## DATA FOR THE TASK
------------------------------

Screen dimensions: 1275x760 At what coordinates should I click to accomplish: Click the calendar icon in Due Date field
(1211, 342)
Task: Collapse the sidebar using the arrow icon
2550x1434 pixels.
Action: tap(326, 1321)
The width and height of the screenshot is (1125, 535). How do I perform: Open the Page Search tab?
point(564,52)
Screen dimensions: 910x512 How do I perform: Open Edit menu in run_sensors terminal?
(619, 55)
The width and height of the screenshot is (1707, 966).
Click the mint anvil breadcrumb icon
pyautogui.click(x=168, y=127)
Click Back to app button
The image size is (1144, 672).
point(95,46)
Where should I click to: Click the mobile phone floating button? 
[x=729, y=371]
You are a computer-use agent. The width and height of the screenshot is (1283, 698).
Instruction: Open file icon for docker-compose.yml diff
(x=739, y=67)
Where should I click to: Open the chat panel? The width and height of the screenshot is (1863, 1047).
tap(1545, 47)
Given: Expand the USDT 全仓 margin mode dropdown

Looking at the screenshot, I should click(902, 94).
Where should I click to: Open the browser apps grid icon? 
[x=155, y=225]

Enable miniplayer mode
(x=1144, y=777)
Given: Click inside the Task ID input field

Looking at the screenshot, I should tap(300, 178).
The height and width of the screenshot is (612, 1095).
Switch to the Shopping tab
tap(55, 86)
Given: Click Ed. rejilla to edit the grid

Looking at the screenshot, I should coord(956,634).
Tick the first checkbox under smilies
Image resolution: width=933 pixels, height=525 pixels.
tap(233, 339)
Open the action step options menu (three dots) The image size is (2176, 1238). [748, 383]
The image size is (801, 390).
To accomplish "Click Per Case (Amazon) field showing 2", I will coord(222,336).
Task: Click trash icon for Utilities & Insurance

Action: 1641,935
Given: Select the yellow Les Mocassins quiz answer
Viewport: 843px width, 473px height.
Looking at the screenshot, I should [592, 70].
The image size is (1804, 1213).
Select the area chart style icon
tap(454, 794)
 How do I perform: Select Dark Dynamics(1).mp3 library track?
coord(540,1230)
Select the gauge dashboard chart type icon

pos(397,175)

------------------------------

## WHAT THE TASK REQUIRES
Write the entries out again in full, exactly as they appear above.

## OUTPUT
Screen dimensions: 1275x760 At what coordinates should I click to accomplish: Click the calendar icon in Due Date field
(1211, 342)
Task: Collapse the sidebar using the arrow icon
2550x1434 pixels.
Action: tap(326, 1321)
The width and height of the screenshot is (1125, 535). How do I perform: Open the Page Search tab?
point(564,52)
Screen dimensions: 910x512 How do I perform: Open Edit menu in run_sensors terminal?
(619, 55)
The width and height of the screenshot is (1707, 966).
Click the mint anvil breadcrumb icon
pyautogui.click(x=168, y=127)
Click Back to app button
The image size is (1144, 672).
point(95,46)
Where should I click to: Click the mobile phone floating button? 
[x=729, y=371]
You are a computer-use agent. The width and height of the screenshot is (1283, 698).
Instruction: Open file icon for docker-compose.yml diff
(x=739, y=67)
Where should I click to: Open the chat panel? The width and height of the screenshot is (1863, 1047).
tap(1545, 47)
Given: Expand the USDT 全仓 margin mode dropdown

Looking at the screenshot, I should click(902, 94).
Where should I click to: Open the browser apps grid icon? 
[x=155, y=225]

Enable miniplayer mode
(x=1144, y=777)
Given: Click inside the Task ID input field

Looking at the screenshot, I should tap(300, 178).
The height and width of the screenshot is (612, 1095).
Switch to the Shopping tab
tap(55, 86)
Given: Click Ed. rejilla to edit the grid

Looking at the screenshot, I should coord(956,634).
Tick the first checkbox under smilies
Image resolution: width=933 pixels, height=525 pixels.
tap(233, 339)
Open the action step options menu (three dots) The image size is (2176, 1238). [748, 383]
The image size is (801, 390).
To accomplish "Click Per Case (Amazon) field showing 2", I will coord(222,336).
Task: Click trash icon for Utilities & Insurance

Action: 1641,935
Given: Select the yellow Les Mocassins quiz answer
Viewport: 843px width, 473px height.
Looking at the screenshot, I should [592, 70].
The image size is (1804, 1213).
Select the area chart style icon
tap(454, 794)
 How do I perform: Select Dark Dynamics(1).mp3 library track?
coord(540,1230)
Select the gauge dashboard chart type icon

pos(397,175)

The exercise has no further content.